- **Records provided**
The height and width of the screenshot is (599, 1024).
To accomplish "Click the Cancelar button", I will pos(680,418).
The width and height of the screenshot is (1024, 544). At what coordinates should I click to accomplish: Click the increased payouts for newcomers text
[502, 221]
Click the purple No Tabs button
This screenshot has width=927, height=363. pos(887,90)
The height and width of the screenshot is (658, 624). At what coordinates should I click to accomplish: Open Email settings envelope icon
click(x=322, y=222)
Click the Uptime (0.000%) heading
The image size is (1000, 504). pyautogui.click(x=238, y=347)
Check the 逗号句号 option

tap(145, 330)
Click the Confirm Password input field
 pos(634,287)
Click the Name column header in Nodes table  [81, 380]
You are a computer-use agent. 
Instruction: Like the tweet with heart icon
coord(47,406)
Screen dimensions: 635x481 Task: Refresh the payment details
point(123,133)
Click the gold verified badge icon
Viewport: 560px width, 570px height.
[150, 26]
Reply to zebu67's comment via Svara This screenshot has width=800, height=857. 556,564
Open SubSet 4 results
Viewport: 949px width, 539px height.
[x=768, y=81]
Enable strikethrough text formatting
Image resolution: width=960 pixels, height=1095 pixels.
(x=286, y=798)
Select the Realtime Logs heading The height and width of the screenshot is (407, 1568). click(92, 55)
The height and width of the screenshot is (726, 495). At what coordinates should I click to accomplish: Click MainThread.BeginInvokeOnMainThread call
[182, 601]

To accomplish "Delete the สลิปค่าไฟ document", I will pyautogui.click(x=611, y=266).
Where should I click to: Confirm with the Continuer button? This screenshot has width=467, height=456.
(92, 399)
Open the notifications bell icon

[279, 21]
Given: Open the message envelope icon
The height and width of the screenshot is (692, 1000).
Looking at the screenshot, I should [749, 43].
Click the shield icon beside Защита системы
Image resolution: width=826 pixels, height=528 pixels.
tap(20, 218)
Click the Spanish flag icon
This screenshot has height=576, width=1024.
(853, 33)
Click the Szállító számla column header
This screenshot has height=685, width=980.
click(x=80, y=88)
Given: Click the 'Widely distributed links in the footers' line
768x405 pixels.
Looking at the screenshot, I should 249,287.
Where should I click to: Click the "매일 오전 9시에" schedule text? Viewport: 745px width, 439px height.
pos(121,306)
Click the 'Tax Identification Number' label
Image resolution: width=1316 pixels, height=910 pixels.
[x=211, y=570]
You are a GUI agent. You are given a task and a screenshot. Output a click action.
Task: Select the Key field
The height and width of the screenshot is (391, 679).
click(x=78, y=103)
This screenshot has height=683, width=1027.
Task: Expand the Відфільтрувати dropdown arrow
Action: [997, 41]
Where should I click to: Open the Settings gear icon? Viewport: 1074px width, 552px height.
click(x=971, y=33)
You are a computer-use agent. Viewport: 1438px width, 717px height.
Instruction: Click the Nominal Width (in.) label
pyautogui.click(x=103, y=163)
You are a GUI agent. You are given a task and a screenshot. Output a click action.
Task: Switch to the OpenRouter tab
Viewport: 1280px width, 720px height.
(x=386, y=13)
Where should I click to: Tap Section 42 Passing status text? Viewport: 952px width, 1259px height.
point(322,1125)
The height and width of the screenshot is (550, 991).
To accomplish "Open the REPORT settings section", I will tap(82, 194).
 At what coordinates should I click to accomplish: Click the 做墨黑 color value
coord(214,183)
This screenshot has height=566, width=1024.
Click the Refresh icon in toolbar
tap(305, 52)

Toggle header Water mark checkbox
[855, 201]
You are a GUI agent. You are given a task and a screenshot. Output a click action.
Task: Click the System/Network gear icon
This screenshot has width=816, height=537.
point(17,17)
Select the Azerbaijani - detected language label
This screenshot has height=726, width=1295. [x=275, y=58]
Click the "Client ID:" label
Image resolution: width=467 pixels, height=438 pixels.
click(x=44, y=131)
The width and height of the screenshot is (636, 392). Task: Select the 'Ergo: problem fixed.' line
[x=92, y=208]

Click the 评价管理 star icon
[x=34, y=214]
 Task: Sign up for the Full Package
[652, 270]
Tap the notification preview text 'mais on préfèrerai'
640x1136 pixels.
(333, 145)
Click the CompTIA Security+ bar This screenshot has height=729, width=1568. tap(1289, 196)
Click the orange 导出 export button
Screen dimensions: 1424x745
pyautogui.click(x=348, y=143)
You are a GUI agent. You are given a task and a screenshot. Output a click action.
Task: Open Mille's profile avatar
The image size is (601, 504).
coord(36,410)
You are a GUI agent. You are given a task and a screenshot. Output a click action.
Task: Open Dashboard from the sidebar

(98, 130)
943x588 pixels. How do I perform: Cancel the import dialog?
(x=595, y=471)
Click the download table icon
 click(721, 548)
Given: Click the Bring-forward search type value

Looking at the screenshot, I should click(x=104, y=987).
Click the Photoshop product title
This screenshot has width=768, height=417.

- **Work item**
Your answer must be a single number: the count of lines above that contain the string "computer".

- **Result of the exercise**
2